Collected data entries
◆ ◆ ◆ ◆
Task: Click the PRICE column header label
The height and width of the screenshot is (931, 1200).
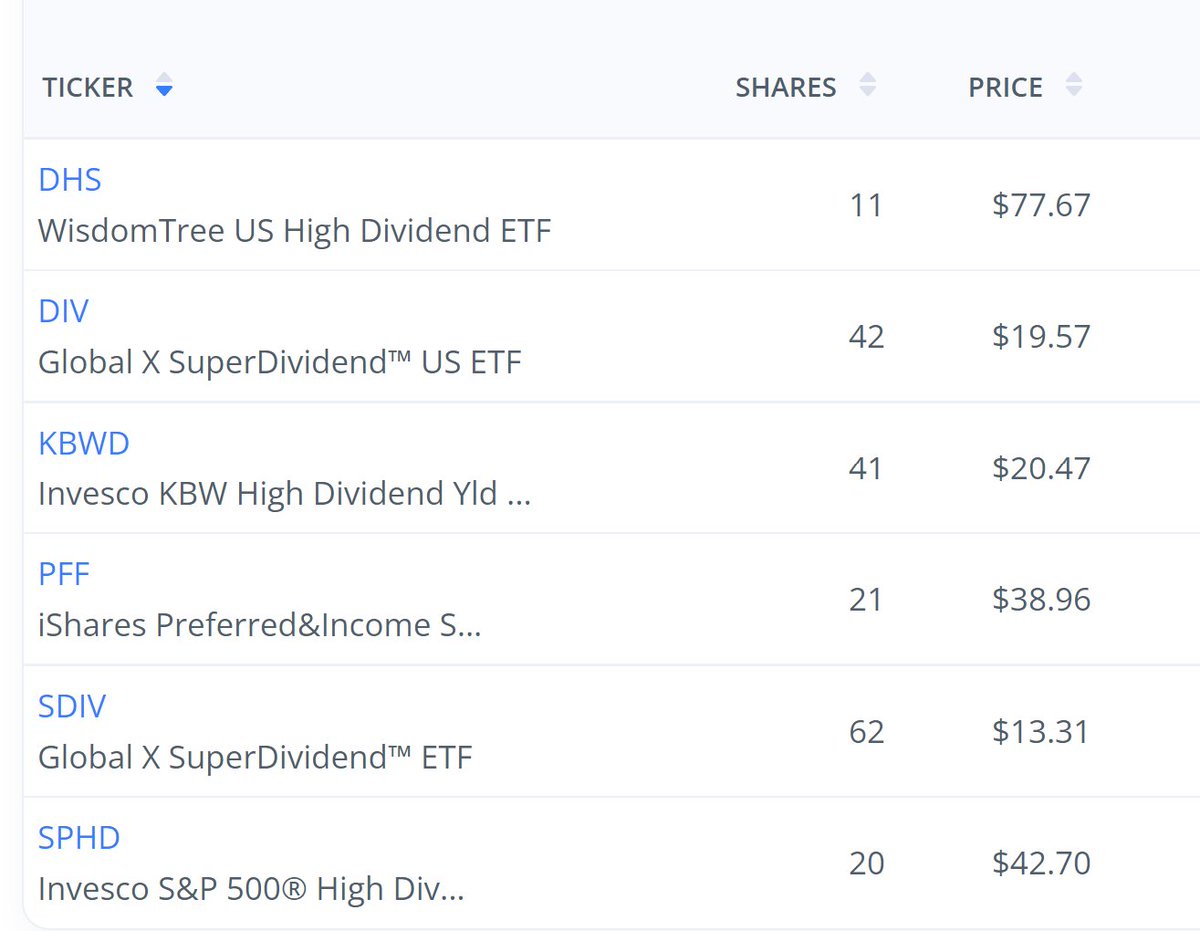Action: click(x=1005, y=88)
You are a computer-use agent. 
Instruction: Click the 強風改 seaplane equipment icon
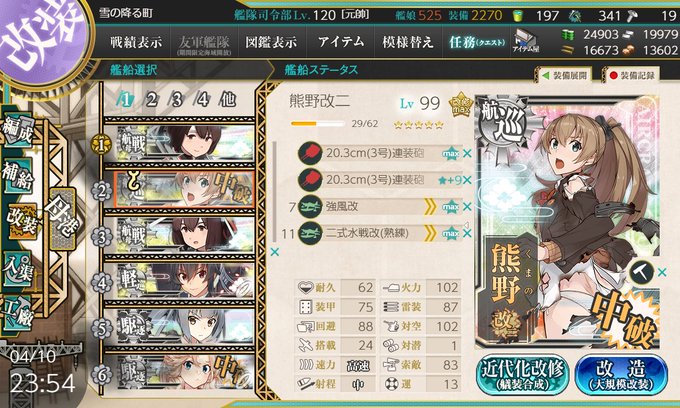click(x=310, y=206)
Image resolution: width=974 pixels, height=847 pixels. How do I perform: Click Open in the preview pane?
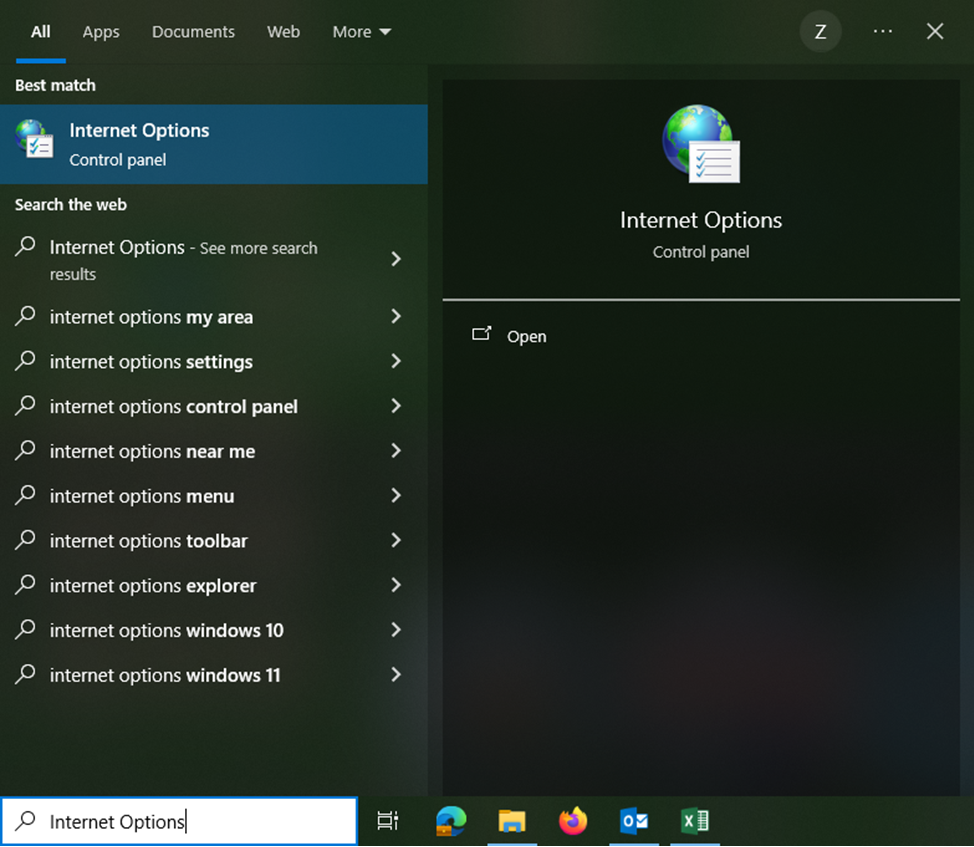click(x=526, y=336)
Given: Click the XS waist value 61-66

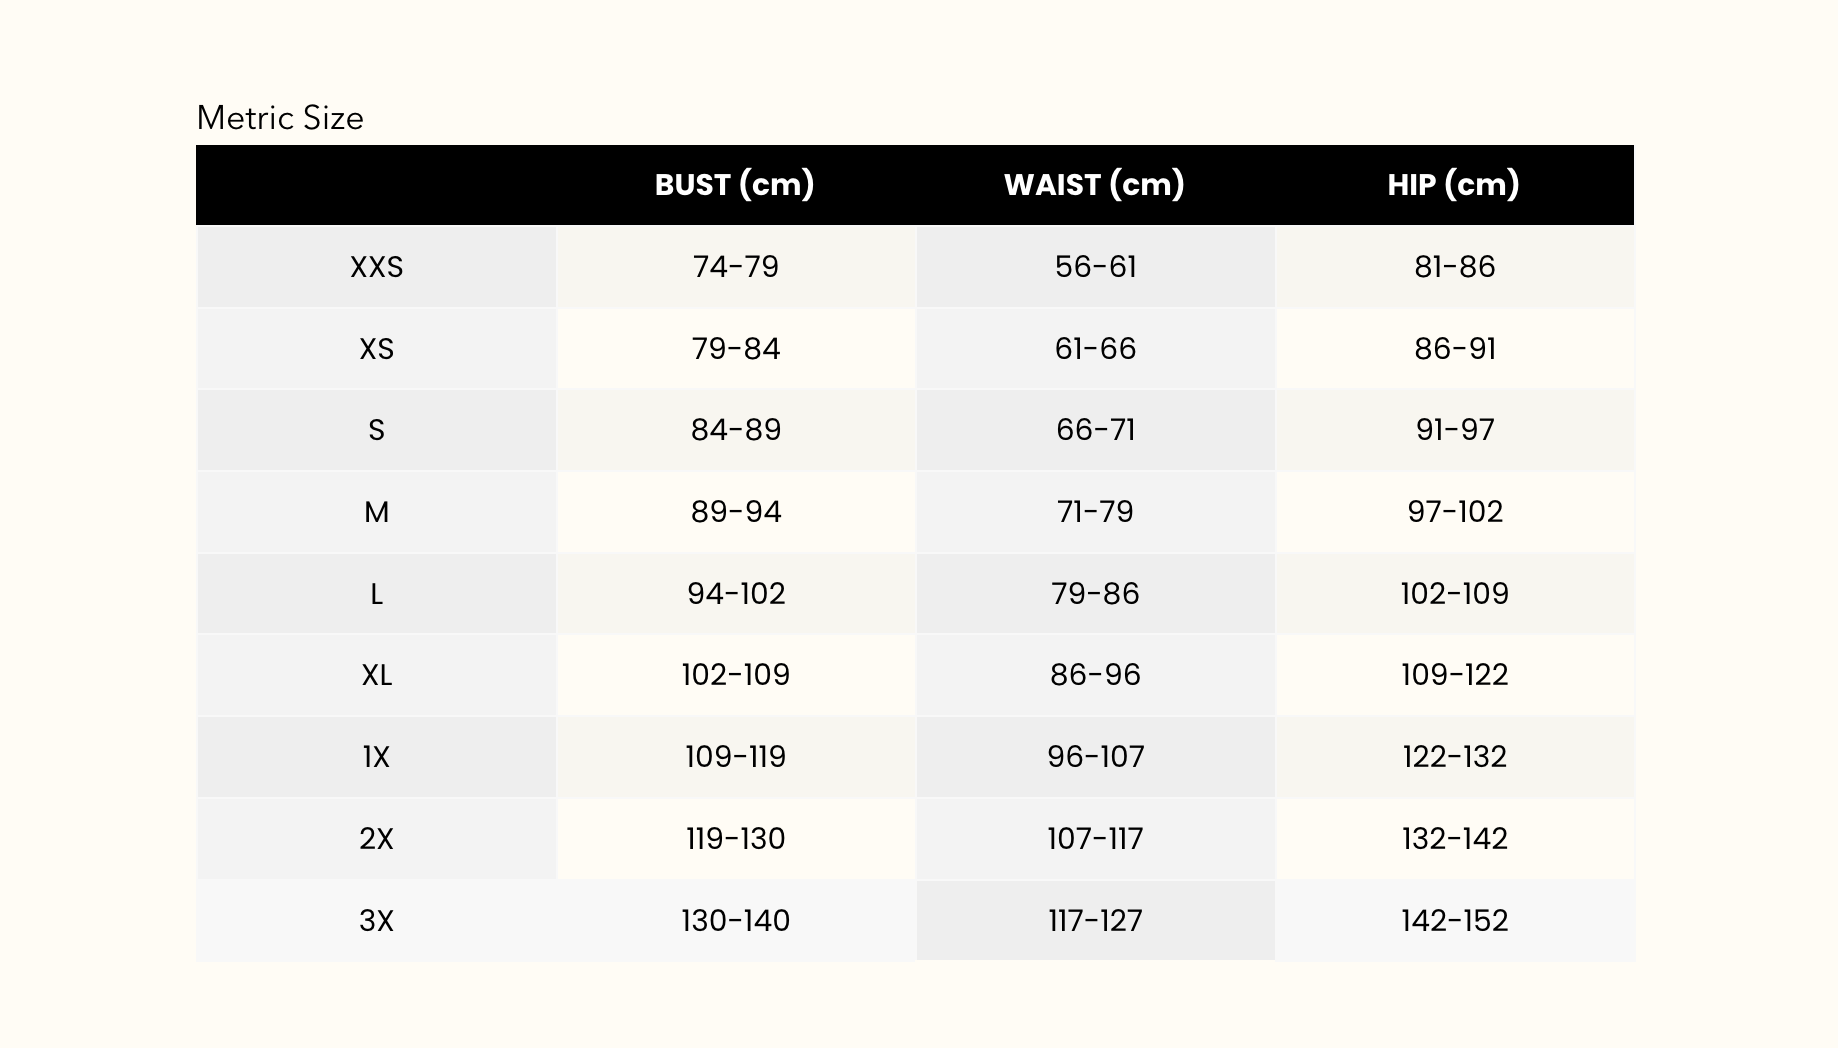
◆ ◆ ◆ ◆
§ **Work task**
Could you transcribe the records above exactly, leaving out any pictures?

§ **Response area**
Task: Click the PRICE column header label
The height and width of the screenshot is (931, 1200).
Action: click(x=1005, y=88)
You are a computer-use agent. 
Instruction: Click the 強風改 seaplane equipment icon
click(x=310, y=206)
Image resolution: width=974 pixels, height=847 pixels. How do I perform: Click Open in the preview pane?
click(x=526, y=336)
Given: Click the XS waist value 61-66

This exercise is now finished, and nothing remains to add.